What the task asks: Format the entries from the line with "will [x=748, y=749]." to the line with "tap(380, 683)" as a two-column CSV headed instruction and action, one row per entry with its text under instruction and its answer under action. Quote every field and replace line breaks with spaces.

Task material:
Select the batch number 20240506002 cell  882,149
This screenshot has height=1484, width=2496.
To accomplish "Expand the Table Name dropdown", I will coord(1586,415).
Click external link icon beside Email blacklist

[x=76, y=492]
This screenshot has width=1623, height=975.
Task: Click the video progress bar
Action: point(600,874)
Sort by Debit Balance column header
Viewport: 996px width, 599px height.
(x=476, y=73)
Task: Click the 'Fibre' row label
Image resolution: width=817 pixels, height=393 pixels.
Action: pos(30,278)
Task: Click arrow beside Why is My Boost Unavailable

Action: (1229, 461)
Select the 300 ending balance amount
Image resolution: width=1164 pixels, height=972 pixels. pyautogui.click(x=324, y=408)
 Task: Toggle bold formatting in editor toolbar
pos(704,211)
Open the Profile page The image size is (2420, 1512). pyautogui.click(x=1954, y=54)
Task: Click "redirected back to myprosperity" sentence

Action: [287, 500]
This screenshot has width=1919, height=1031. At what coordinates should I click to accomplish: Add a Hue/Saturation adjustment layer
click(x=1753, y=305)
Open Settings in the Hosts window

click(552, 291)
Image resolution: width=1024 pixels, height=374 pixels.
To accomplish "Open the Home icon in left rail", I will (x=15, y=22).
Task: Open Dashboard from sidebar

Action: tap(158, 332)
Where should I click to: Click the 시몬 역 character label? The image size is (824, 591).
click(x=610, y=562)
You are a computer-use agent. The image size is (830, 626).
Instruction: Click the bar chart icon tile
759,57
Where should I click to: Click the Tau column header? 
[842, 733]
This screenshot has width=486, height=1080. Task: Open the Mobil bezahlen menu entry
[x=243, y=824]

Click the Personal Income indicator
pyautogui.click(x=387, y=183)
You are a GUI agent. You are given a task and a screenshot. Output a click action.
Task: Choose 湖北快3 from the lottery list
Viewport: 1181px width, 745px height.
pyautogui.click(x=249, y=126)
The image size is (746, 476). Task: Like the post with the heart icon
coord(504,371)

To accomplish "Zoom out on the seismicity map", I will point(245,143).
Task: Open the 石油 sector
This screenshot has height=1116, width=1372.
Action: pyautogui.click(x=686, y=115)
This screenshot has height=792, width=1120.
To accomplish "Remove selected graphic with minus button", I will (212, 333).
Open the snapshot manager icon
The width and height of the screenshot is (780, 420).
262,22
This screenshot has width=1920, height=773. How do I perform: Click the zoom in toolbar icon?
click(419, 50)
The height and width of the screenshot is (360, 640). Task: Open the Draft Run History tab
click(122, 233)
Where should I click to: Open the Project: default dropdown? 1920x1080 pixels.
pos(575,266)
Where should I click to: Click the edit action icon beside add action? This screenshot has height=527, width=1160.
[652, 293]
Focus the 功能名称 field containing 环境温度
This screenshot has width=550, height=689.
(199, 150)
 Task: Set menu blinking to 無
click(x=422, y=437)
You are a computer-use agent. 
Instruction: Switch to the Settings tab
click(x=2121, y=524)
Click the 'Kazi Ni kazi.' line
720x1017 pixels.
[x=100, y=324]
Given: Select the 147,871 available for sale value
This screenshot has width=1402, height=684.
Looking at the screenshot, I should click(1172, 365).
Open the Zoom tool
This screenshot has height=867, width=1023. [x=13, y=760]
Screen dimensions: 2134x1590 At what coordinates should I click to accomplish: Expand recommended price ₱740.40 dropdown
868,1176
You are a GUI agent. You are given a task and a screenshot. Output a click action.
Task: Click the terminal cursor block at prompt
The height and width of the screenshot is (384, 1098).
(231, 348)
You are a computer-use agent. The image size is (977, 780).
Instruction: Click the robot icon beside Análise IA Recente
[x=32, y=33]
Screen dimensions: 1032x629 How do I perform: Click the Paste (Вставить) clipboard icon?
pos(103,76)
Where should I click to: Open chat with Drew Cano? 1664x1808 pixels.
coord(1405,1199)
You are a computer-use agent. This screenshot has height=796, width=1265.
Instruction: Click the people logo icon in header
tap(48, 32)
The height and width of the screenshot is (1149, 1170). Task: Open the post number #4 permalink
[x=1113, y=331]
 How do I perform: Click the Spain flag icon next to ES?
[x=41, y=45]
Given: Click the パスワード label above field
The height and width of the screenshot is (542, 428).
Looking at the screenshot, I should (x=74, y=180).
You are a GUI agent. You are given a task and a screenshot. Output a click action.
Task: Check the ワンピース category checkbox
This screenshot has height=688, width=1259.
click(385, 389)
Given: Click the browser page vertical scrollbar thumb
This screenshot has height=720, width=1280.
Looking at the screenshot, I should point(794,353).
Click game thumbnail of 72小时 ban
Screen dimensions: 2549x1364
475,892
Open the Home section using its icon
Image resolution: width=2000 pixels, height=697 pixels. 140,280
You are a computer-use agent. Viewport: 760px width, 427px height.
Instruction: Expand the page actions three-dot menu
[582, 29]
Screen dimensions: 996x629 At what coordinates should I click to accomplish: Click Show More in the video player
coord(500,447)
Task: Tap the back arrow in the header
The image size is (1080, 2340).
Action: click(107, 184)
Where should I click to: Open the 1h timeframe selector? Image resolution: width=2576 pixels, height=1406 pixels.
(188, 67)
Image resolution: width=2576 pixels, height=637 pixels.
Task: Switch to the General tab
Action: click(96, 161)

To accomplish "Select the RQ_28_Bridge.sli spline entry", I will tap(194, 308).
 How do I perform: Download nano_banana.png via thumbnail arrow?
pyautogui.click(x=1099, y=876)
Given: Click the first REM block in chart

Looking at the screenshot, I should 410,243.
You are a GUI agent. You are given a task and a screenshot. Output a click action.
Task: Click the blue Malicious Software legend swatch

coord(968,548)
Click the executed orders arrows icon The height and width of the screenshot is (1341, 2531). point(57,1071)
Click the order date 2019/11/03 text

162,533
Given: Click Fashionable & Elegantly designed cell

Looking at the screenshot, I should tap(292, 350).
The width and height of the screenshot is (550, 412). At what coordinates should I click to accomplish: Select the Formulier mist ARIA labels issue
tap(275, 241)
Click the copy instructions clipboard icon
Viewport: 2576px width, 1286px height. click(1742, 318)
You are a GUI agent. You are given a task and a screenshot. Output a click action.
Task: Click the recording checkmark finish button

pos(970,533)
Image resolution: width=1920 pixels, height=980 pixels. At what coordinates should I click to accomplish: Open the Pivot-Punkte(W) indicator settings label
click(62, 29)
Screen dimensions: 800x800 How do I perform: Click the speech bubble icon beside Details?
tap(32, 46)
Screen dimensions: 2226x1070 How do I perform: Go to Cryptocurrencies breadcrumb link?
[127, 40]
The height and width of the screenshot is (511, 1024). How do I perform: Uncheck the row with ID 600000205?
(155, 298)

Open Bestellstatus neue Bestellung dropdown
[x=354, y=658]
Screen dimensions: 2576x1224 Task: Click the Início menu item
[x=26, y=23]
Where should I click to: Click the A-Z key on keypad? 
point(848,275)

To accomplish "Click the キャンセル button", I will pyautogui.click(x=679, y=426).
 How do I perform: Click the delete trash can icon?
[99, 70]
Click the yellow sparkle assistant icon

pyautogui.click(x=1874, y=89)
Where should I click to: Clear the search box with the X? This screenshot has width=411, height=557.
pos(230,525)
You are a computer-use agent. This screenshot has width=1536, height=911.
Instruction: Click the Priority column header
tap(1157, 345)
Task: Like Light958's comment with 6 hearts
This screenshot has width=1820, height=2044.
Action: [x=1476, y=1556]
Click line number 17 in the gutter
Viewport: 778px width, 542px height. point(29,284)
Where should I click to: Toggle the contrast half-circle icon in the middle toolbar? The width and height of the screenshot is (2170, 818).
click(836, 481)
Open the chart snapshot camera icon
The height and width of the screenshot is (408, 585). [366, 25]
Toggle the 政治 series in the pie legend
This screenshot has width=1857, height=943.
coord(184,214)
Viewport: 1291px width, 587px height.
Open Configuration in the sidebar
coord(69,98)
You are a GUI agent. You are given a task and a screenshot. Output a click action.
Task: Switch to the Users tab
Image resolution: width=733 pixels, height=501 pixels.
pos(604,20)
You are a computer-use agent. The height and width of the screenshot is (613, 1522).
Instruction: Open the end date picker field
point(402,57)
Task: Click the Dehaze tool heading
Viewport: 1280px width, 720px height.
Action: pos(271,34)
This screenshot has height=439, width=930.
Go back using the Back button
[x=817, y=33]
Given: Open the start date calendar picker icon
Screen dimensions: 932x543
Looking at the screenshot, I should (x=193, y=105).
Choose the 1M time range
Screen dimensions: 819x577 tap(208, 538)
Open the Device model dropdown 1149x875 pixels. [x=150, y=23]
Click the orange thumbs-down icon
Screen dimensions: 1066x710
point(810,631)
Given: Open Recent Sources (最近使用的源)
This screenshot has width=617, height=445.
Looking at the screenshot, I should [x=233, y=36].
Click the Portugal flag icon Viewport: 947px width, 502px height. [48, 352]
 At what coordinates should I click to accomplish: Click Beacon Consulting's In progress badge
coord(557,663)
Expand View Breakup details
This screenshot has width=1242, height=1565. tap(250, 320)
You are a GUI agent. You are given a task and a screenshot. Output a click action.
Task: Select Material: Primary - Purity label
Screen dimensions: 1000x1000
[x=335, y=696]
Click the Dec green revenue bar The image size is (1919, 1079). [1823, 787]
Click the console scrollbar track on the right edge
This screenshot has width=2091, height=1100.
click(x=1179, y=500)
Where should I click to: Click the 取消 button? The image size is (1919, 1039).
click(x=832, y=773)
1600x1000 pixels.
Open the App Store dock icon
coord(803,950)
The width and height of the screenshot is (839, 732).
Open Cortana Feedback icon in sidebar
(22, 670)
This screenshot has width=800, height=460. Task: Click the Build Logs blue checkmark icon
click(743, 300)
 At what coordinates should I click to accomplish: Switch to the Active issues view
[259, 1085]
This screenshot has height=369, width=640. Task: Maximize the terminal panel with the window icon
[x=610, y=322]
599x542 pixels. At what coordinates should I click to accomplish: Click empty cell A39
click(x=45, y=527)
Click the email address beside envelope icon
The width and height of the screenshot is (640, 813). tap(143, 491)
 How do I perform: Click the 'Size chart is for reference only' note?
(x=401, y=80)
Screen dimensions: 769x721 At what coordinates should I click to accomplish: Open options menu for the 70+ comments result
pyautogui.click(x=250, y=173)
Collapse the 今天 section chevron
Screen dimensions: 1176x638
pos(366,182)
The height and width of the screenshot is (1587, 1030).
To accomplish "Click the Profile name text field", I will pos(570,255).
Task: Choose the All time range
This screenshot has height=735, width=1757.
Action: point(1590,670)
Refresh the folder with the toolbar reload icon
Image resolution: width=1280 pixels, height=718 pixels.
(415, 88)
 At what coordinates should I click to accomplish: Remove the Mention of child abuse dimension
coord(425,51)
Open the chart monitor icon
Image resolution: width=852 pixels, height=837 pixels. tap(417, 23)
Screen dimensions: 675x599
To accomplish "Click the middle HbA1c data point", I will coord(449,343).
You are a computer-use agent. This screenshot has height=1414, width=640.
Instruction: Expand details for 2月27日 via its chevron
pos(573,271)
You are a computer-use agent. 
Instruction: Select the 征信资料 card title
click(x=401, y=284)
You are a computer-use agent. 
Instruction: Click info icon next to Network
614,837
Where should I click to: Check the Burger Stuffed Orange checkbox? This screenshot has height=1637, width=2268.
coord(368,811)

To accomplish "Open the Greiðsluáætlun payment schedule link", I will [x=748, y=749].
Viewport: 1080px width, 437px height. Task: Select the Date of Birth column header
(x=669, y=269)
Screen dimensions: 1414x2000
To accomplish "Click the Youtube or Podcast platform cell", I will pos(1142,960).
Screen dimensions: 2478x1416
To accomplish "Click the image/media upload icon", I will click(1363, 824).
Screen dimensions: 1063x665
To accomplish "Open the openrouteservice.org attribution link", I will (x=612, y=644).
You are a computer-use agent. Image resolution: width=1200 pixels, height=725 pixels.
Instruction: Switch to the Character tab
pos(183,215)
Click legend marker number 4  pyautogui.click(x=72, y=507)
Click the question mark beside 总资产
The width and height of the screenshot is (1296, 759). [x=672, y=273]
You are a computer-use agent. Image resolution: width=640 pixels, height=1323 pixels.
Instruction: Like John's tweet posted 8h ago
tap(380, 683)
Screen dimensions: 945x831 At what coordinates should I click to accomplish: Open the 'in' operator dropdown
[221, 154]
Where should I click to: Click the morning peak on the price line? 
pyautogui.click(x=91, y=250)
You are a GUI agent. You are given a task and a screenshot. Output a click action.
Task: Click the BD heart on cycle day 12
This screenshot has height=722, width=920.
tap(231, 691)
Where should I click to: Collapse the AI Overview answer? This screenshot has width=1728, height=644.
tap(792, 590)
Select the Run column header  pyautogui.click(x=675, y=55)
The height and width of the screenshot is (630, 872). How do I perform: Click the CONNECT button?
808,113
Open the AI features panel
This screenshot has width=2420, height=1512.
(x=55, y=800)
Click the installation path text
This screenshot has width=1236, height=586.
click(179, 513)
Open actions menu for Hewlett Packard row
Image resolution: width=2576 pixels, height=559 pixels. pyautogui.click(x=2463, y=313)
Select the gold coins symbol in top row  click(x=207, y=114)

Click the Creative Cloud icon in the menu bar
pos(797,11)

Worked answer:
instruction,action
"To accomplish ""Open the Greiðsluáætlun payment schedule link"",","I will [x=748, y=749]."
"Viewport: 1080px width, 437px height. Task: Select the Date of Birth column header","(x=669, y=269)"
"Screen dimensions: 1414x2000 To accomplish ""Click the Youtube or Podcast platform cell"",","I will pos(1142,960)."
"Screen dimensions: 2478x1416 To accomplish ""Click the image/media upload icon"",","I will click(1363, 824)."
"Screen dimensions: 1063x665 To accomplish ""Open the openrouteservice.org attribution link"",","I will (x=612, y=644)."
"You are a computer-use agent. Image resolution: width=1200 pixels, height=725 pixels. Instruction: Switch to the Character tab","pos(183,215)"
"Click legend marker number 4","pyautogui.click(x=72, y=507)"
"Click the question mark beside 总资产","The width and height of the screenshot is (1296, 759). [x=672, y=273]"
"You are a computer-use agent. Image resolution: width=640 pixels, height=1323 pixels. Instruction: Like John's tweet posted 8h ago","tap(380, 683)"